Wszystkie te kryteria o których pisałem w poprzednim akapicie spełnia zestaw mysz plus klawiatura COMBAT FX-ONE, który znalazłem wczoraj w sklepie Biedronka. Poszedłem tylko po bułeczki, masełko, pierś kurczaczka dla psinki i jakiś napój. Moją uwagę przykuła jednak pleksiglasowa gablota czujnie obserwowana przez ochroniarza w zaawansowanym wieku. Jegomość ledwo trzymał się na nogach i odrobinę charczał jakby miał zaraz dostać zawału i paść na niezbyt czystą posadzkę, ale i tak sokolim wzrokiem lustrował okolicę, czy ktoś przypadkiem nie chcę buchnąć z wielkiej palety napoju jabłkowo-miętowego „Dekada” za całe 99 groszy. W środku obok telefonu komórkowego, głośników Philipsa i jakichś USB memory sticków pyszniło się pudełko z FX-ONE. Poprosiłem grzecznie, aby ktoś z obsługi otworzył mi ten pleksi-skarbiec Alibaby z techno-kosztownościami trzeciego sortu i podał mi zacnej wielkości pudło.
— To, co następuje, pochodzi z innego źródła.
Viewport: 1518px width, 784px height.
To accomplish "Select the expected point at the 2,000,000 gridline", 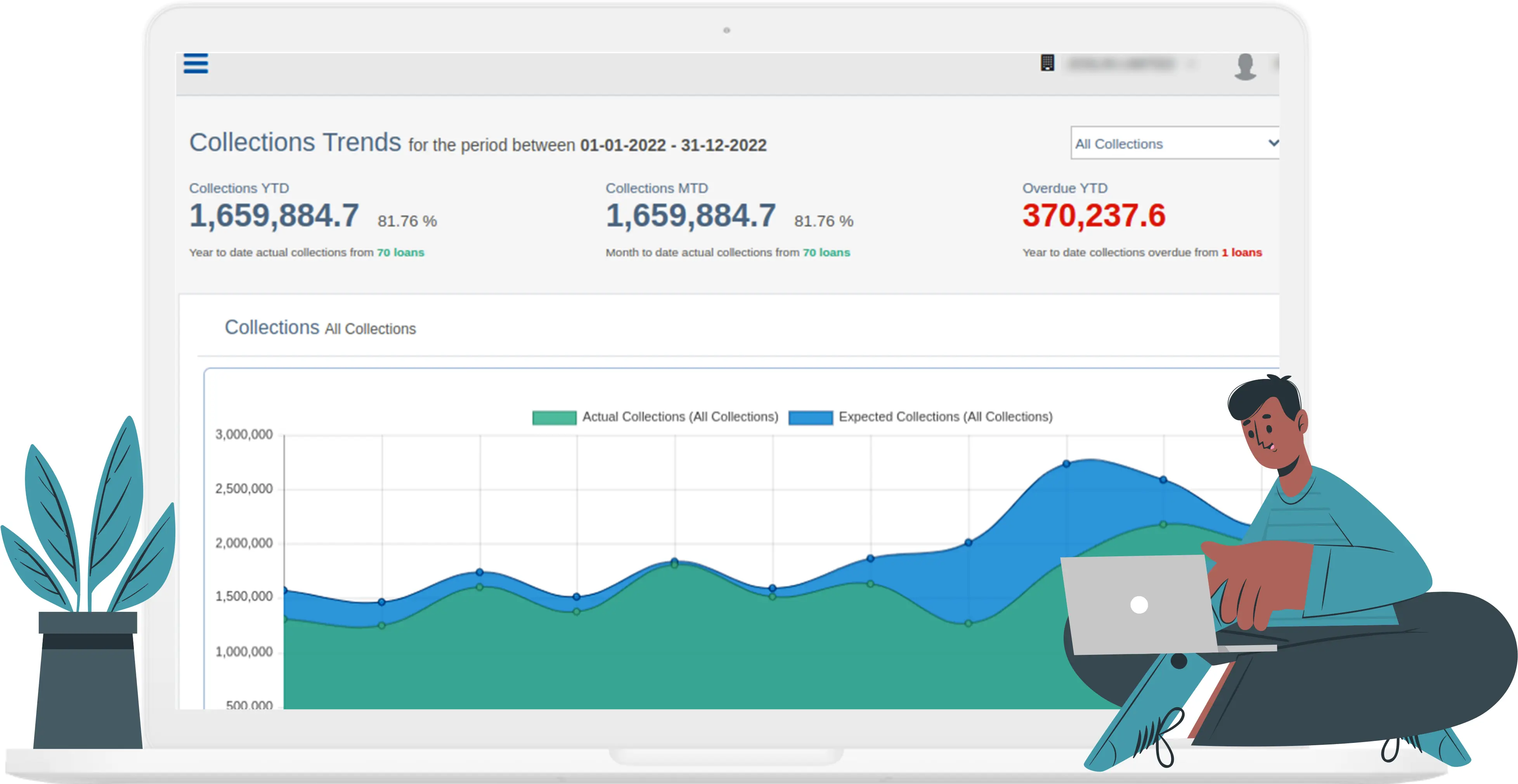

Chwilę potem pomykałem do domu z nowym sprzętem, bułeczkami itd. Co zatem znajdziemy w środku?

Oczywiście mysz i klawiaturę. A czego się spodziewaliście? Poza tym jest jeszcze karta gwarancyjna i maleńka instrukcja obsługi. Co ciekawe za ten sprzęt odpowiada firma MyPhone – dobrze znana Biedronkowiczom. Zacznijmy może od klawiatury i jej specyfikacji. Wymiary tego cuda wyprodukowanego w CHRL (dł/szer/wys) to 465/198/32 mm. Waga wynosi 702g, a przewód USB mierzy sobie 1,5 metra. Dodajmy, że jest w wygodnym, tekstylnym oplocie (tak samo jak myszka). Oprócz 104 standardowych klawiszy dostajemy 12 multimedialnych. W tym chyba najważniejszy dla każdego gracza – klawisz otwierania kalkulatora. Tak jest!

Zestaw w pełnej krasie

Zestaw w pełnej krasie

Teraz moje życie stało się prostsze. No, ale i tak najważniejszym klawiszem jest ten umieszczony obok prawego Alt, służący do zmiany podświetlenia sprzętu. Klawiatura FX-ONE może nam świecić w trzech kolorach: czerwonym, niebieskim i fioletowym (co możecie zaobserwować pod koniec materiału wideo powyżej). Można też całkowicie wyłączyć „dyskotekę”. Co z pewnością zadowoli tradycjonalistów. Niestety podświetlone jest tylko samo obramowanie przycisków. Czy ułatwia to pisanie w nocy? Moim zdaniem nie bardzo. Światełka pełnią tu raczej rolę dekoracyjną. Choć tak z drugiej strony… kto do diaska pisze na klawiaturze po ciemku? Acha… ten pan! Podczas sesji w jakąś gierkę muszę przyznać uczciwie, że podświetlenie się przydaje – szczególnie fiolet, który najmniej „bije” po oczach. Dodam tylko, że na ogół gram w dość ciemnym pomieszczeniu, gdzie świeci się tylko niewielka lampka.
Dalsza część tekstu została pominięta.